All employees working 20 hours or more per week (except for interns, post-doctoral fellows,
employees covered by a sales compensation plan, temporary employees and employees hired after
September 28, 2009), including all of our named executive officers, are eligible to participate in
the fiscal year 2009 annual bonus program. Eligible employees must remain employed by Genentech at
the time awards are paid out under the program in order to receive their awards, if any. The
Compensation Committee may modify, amend, revoke or suspend the annual bonus program at any time in
its sole discretion.
On February 12, 2009, the Compensation Committee approved corporate goals and associated bonus
target amounts for fiscal year 2009. The Compensation Committee approved targets and goals in the
following four categories, weighted as indicated: (i) corporate/financial goals, including growth
in earnings per share and achievement of an operating margin target (30%); (ii) research and
development goals relating to new molecular entities, patient enrollment, regulatory filings and
the advancement of certain clinical trials (35%); (iii) commercial goals relating to product sales,
expenses and reimbursement (20%); and (iv) product manufacturing and regulatory goals relating to
regulatory inspections, inventory levels, facility licensure, qualification batches, production
costs and facility operations (15%).
An additional amount may be added to the bonus pool if we achieve certain earnings per share growth
and operating revenue growth that are above the median of those same financial measures from a
group of thirteen peer companies in the pharmaceutical and biotechnology industries.

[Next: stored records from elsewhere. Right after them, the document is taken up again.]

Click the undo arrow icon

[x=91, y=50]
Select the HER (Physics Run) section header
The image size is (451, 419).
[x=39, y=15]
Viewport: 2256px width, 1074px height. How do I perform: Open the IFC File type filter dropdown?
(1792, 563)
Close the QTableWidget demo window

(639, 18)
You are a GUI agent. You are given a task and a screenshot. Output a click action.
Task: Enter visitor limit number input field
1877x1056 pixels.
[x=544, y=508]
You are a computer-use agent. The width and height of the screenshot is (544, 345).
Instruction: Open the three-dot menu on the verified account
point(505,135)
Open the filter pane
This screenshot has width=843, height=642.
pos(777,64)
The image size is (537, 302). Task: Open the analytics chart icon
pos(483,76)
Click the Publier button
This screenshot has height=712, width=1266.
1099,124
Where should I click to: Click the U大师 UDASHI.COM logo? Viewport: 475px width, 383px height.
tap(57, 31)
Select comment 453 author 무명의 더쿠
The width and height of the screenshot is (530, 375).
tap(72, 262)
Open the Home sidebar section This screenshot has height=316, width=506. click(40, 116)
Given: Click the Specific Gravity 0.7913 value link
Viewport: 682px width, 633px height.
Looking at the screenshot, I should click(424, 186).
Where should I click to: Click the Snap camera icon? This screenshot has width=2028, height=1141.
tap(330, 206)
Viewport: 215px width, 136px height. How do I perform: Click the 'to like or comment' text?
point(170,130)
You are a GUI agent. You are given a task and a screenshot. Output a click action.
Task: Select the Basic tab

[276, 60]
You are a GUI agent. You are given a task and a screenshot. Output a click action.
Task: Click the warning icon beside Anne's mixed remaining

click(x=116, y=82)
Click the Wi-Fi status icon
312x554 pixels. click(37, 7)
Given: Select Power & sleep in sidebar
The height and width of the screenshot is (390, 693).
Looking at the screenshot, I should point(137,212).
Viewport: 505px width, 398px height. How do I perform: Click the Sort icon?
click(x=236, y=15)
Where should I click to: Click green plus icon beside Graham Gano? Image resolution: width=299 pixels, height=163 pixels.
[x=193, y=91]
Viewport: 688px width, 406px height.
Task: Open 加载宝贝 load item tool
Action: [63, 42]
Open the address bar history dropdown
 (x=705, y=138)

The actual bonuses payable for fiscal year 2009, if any, will vary depending on the extent to which
actual performance meets, exceeds, or falls short of the corporate goals approved by the
Compensation Committee. Management and the Compensation Committee retain the discretion to
increase, reduce or eliminate the bonus that otherwise might be payable to any individual based on
actual performance as compared to pre-established goals. The specific amounts payable to
participants in the bonus program, including named executive officers, have not been determined.